Article itself is for the digitally illiterate, doesn't need to be pointed out, but Merrill's trying. "Merrill achieved national fame in August 2010 when he was partially released from a gag order forbidding him to discuss with anyone the details of a secret demand for information sent to him by the FBI six years earlier. ".... Congress amended the law to allow recipients such as Merrill to discuss the letters with their lawyers. "Merrill says his ISP would protect every piece of information a user’s computer or telephone sends out—browsing activity, emails, instant messages, phone calls, text messages, etc.—by scrambling the data in a process known as encryption, which makes the information unreadable to whoever is able to capture it." www.truthdig.com/report/item/privacy_by_design_20120724/?ln
If he is operating within the U.S he may be able to encrypt your traffic, but several laws prevent him from not keeping record logging. Government will have to get a warrant but the same situation stands as with other ISPs. This ISP may not give in easily to ROI, but you will be surprised how fast warrants are issued when buzz words are dropped within government such as “National Security”. I bring this up because I feel the members of this board are more concerned hiding from their government than corporations and hackers.
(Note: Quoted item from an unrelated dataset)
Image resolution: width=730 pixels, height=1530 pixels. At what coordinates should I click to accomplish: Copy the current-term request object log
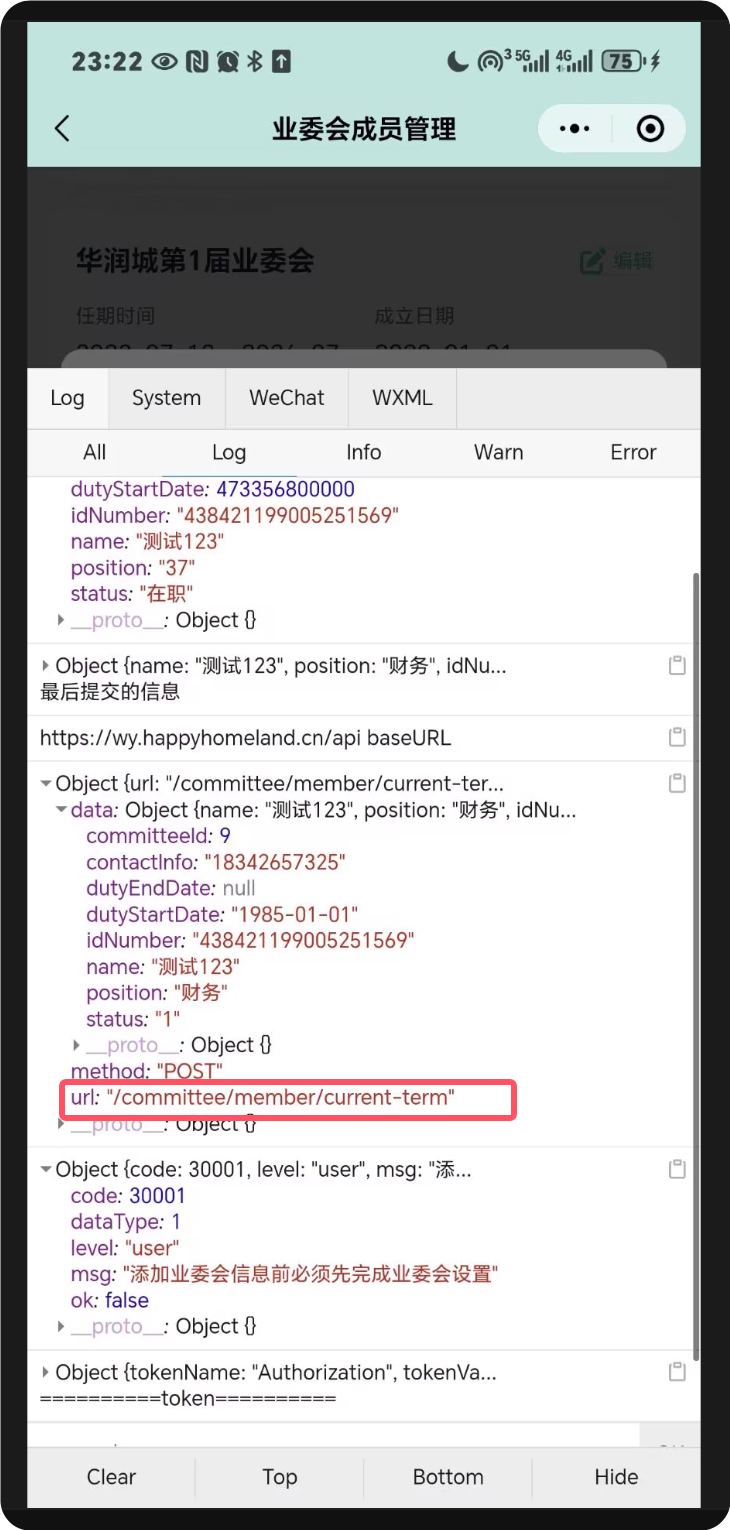pyautogui.click(x=677, y=783)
EB, I didn't think the US had implemented any 'Mandatory Logging' laws. Can you point me to them? (Not doubting you, just want to read them). PD
Sorry for my delay in responding, work has been busy. I reread my original post and should have worded it better. PD you are correct in that right now there is no "mandated" law, I was referring to due diligence/compliance laws and regulations, which allow for intense recording keeping both internal and external depending on the systems within scope of those laws. Many U.S companies do logging anyway so they can mitigate lawsuits or accountability for any misuse of their systems. This ISP would have to at some level implement logging even temporary to cover themselves. What the U.S lacks atm is long term record keeping, which may change very soon.